Vicky d'Amours has some basic advice for aspiring bakers wanting to open their own business – make sure you are a morning person. “A lot of mornings you come in at three, especially at busy times like Christmas,” she said.
CakeLady
Vicky d'Amours of Timmins displays a cake, one of the many different desserts she creates for customers in the city, Sudbury and North Bay.

Vicky d'Amours has some basic advice for aspiring bakers wanting to open their own business – make sure you are a morning person.

“A lot of mornings you come in at three, especially at busy times like Christmas,” she said. “It's a morning industry and definitely not one for those who find it hard to get out of bed.”

She owns and operates Vicky d'Amours Specialty Cakes in Timmins and her delectable creations can be found in restaurants and independent food stores in the city, North Bay and Sudbury. Her facility on Joseph Street employs two other bakers and about seven others helping out in various capacities such as assemblers and packagers.

She originally attended a Cordon Bleu school with the goal of becoming a personal chef but ended up baking desserts to help out a restaurant. While employed as a waitress at the Fishbowl Restaurant in Timmins, she offered to bake when its source of desserts was no longer available.

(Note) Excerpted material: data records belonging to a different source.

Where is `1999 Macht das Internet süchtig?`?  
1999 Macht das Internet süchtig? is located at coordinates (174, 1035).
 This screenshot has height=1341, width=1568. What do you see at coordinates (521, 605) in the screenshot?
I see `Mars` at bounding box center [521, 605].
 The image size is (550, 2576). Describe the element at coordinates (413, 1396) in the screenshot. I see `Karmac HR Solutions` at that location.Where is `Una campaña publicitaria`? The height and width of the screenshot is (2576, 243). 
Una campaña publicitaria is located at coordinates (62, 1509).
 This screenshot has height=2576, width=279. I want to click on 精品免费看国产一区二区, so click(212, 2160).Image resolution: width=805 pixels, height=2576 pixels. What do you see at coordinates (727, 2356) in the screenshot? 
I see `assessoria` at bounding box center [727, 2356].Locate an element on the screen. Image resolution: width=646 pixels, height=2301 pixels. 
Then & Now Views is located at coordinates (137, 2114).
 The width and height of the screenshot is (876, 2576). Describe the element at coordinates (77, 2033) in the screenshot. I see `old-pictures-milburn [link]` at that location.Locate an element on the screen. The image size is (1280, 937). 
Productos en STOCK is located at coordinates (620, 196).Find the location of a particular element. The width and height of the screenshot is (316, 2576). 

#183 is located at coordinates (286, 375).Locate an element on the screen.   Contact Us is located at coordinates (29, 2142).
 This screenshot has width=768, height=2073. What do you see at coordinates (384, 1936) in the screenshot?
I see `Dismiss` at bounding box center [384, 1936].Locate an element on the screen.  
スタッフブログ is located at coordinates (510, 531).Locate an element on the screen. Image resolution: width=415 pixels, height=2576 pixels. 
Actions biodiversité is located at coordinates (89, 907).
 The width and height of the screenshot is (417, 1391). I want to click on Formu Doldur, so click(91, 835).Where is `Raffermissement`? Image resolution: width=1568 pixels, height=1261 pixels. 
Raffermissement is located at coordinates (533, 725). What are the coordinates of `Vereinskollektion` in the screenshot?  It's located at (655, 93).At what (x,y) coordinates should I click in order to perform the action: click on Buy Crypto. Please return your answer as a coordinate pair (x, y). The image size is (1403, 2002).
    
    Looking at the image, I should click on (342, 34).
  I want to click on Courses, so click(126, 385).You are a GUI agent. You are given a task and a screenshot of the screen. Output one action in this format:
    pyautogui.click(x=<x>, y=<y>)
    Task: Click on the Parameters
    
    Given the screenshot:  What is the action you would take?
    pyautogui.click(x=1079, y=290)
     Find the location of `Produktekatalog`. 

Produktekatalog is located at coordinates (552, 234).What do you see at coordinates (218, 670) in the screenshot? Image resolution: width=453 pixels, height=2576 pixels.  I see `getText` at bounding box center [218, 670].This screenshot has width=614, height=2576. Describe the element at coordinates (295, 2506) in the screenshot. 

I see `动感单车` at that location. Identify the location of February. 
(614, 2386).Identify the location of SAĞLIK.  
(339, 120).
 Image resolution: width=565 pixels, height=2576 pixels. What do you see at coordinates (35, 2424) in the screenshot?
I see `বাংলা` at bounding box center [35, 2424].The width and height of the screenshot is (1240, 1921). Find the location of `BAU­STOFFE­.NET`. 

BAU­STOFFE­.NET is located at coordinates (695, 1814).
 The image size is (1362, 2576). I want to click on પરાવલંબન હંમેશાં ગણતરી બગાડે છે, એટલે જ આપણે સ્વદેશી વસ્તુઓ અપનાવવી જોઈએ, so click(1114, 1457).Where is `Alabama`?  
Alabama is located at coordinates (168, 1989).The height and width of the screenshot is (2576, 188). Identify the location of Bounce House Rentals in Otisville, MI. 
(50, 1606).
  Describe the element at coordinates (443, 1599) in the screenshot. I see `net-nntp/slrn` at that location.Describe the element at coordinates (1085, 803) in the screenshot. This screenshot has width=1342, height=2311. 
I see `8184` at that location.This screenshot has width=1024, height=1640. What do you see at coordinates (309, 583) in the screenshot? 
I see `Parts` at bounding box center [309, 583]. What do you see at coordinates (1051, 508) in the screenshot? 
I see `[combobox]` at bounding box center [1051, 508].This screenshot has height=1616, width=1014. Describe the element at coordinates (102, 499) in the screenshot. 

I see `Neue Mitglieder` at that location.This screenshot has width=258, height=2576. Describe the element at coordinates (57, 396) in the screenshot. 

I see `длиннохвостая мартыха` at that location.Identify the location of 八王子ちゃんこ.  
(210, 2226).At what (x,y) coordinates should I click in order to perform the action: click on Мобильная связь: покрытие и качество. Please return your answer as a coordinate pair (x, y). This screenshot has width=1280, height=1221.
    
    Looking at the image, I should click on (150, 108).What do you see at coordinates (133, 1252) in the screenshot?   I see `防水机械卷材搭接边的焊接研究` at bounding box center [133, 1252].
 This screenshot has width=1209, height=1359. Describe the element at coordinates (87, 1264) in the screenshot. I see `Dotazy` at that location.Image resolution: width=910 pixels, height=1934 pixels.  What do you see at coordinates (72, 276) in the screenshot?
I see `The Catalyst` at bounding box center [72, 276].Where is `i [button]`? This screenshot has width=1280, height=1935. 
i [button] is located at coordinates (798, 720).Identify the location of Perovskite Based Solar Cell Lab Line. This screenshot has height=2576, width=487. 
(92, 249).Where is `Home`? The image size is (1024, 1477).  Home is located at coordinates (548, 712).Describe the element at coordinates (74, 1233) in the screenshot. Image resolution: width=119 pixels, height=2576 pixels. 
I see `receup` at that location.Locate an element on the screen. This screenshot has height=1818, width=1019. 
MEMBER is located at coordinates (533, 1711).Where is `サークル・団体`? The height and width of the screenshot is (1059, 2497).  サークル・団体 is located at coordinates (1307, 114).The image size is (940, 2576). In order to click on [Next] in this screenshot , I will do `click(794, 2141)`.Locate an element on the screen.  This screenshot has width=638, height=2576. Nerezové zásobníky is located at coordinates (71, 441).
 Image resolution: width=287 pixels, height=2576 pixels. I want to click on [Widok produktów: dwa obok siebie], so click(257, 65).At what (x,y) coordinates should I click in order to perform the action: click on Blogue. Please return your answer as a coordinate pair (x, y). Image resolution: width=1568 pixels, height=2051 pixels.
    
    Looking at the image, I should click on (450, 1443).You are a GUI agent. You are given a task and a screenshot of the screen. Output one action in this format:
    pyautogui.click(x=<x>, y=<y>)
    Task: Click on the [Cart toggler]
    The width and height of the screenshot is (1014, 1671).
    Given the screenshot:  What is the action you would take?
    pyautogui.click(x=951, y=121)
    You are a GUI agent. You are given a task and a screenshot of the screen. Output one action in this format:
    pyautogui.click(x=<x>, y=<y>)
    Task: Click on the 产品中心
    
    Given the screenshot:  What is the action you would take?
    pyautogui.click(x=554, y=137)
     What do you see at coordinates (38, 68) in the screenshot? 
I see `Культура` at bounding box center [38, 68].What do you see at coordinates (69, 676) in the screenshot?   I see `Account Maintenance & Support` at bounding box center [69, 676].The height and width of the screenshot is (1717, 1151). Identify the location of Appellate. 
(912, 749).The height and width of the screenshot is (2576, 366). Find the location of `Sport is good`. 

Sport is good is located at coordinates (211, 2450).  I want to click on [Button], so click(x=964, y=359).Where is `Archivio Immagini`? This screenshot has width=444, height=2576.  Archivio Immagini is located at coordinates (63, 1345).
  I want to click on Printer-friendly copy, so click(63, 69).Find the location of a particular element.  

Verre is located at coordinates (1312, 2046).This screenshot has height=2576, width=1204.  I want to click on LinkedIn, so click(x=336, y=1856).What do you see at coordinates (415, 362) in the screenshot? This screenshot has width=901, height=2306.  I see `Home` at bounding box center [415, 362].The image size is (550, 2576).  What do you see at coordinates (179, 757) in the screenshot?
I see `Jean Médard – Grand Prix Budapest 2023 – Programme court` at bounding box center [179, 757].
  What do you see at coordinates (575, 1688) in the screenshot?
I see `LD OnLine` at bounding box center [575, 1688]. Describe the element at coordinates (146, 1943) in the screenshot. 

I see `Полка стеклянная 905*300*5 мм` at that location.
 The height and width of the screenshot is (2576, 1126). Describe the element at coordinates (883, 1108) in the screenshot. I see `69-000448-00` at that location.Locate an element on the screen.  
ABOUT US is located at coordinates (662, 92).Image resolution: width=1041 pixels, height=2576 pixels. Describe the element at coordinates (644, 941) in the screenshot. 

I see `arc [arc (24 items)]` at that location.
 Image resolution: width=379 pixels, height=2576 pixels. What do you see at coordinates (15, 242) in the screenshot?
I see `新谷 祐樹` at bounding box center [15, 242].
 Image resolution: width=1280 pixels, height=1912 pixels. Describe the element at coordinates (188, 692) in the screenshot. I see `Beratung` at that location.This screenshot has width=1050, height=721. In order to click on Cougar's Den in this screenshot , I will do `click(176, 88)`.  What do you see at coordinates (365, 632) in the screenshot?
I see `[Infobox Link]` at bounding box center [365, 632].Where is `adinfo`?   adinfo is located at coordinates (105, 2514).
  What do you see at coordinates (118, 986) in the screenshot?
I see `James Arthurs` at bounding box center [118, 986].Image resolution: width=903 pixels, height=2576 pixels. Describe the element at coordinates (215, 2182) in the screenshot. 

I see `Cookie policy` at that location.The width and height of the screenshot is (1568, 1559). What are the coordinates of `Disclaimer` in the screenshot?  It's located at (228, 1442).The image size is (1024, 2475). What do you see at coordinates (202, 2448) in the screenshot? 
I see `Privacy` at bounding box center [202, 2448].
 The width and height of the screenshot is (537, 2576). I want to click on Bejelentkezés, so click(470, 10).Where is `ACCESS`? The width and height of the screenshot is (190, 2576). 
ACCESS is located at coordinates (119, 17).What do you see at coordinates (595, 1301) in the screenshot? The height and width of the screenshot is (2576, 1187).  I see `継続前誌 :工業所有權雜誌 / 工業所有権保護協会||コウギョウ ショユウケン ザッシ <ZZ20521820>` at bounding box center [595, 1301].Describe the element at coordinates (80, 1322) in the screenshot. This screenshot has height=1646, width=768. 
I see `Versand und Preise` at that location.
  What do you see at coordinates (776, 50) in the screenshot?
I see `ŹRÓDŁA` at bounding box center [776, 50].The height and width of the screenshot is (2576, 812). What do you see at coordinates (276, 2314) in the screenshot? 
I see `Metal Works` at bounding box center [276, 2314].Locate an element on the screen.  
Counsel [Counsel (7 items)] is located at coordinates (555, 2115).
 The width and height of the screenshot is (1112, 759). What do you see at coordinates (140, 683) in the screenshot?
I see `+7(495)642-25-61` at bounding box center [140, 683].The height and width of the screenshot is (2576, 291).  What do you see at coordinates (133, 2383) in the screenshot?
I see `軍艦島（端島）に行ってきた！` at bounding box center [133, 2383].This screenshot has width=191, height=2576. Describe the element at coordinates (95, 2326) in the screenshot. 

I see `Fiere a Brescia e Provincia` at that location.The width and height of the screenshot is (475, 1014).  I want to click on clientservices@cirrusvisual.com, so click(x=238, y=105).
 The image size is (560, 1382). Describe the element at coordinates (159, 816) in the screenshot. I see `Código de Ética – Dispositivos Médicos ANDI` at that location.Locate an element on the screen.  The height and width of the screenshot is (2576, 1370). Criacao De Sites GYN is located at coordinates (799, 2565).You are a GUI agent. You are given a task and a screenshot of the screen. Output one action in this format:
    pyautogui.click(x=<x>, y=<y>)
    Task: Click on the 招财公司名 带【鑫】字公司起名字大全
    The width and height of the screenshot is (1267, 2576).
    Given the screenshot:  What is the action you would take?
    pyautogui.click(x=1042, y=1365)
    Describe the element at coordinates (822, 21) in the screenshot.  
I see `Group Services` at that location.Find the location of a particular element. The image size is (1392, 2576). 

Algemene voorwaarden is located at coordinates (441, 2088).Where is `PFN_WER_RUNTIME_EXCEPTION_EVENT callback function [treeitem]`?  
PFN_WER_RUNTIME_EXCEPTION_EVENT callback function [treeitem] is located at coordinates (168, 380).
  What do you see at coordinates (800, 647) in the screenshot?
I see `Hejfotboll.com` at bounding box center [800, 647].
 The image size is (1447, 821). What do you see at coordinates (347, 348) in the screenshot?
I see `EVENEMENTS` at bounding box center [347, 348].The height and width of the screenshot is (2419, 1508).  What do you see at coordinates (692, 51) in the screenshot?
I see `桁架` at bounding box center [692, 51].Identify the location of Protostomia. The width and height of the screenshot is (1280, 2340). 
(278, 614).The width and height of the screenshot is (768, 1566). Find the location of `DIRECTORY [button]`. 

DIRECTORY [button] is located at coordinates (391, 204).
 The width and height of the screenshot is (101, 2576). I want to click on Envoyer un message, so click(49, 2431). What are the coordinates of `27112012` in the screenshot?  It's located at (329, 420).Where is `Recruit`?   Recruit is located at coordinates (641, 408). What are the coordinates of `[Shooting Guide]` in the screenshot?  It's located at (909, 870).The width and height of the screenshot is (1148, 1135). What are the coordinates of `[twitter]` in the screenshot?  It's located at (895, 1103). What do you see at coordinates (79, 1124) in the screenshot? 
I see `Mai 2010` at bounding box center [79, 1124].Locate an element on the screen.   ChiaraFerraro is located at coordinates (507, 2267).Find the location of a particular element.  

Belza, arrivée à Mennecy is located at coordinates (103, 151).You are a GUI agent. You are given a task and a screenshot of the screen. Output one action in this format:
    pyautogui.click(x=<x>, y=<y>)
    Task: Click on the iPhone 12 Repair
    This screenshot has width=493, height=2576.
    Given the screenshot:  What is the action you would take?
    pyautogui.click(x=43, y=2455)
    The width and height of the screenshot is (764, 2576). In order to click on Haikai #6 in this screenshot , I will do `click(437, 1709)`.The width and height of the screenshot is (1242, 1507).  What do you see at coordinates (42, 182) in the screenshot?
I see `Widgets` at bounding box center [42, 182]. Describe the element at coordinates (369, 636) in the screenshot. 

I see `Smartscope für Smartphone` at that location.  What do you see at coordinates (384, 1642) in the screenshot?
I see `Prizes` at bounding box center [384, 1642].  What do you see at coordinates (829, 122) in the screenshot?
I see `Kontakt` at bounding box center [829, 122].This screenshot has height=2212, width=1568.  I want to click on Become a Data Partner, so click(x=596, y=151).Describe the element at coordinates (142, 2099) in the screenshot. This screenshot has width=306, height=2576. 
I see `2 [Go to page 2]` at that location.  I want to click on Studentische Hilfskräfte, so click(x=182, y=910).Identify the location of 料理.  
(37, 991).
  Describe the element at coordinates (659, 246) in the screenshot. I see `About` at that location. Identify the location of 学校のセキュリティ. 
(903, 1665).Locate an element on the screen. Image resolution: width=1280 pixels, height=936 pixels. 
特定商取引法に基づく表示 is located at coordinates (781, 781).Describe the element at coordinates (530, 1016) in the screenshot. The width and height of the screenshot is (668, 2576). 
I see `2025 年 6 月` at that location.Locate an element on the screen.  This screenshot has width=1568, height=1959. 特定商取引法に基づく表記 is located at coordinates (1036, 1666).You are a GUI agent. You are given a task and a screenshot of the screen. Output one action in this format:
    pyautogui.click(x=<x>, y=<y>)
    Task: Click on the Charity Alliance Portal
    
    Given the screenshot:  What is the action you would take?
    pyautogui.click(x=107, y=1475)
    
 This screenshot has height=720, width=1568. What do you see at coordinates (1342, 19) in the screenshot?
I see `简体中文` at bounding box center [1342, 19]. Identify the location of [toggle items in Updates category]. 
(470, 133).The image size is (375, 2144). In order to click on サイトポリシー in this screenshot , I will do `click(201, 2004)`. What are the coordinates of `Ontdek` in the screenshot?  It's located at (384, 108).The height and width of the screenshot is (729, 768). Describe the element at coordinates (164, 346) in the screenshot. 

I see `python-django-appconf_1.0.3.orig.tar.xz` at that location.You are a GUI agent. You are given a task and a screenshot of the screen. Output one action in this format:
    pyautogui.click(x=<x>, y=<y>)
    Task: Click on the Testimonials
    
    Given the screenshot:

“I would bake for friends and then started with the Fishbowl,” she said.

Her decision to go into the business full time, about 10 years ago, was not an easy one to make and she personally found all her clients on her own. The restaurant has been a valued customer from the beginning.

“I have a guaranteed volume but I am always looking at ways to branch out,” d'Amours said. “I don't advertise and I really don't have a storefront but people are welcome to drop in and pick something up.”

She is also working with the University of Guelph to find ways to improve some products by balancing and tweaking some of the formulas.

“I really understand the science of baking and the products I create,” she said. “I also know what my clients like and don't like, and I am always trying new formulas.”

She describes her products as the result of “good, honest baking” and uses no fillers nor additives.

“I make everything from scratch.”

But what she doesn't do is bake at home since her business serves as her “baking place.”

“I miss it when I am gone and it seems like I can't leave it,” d'Amours said. “It's a real passion and every day that I am here I am having fun and I enjoy it so much.”

She thrives on the pressure and deadlines and each day at work she looks forward to seeing her staff who, she said, are like “good friends.”

“I love creating and every day is different. When I try making different products, it's like a surprise and I really like that.”

The facility is a busy workplace and a typical day leading up to the holidays can mean baking 1,700 butter tarts, 160 sugar pies and 7,200 bars that end up in 400 packages.

In addition to her regular clientele, she offers corporate gifting – popular during the holiday season – that includes a variety of baked goods such as cookies and squares packaged in festive containers.

She has offered classes throughout the year when time permits and they included dinner for two, pie crusts, hors d'oeuvres and cookies.

“It allows me to branch out,” she said.

When she isn't baking, she researches trends and tries to keep ahead of the times. She also doesn't bring her baked goods home, a practice some of her husband's friends didn't expect. After spending a day in the outdoors, the friends were sure to find some delicious treats waiting for them at her home.

“They didn't believe that I wouldn't have anything at the house so I guess they were a bit disappointed. But if I take them home, we would just eat them,” d'Amours said.

Instead, she leaves that to her satisfied customers.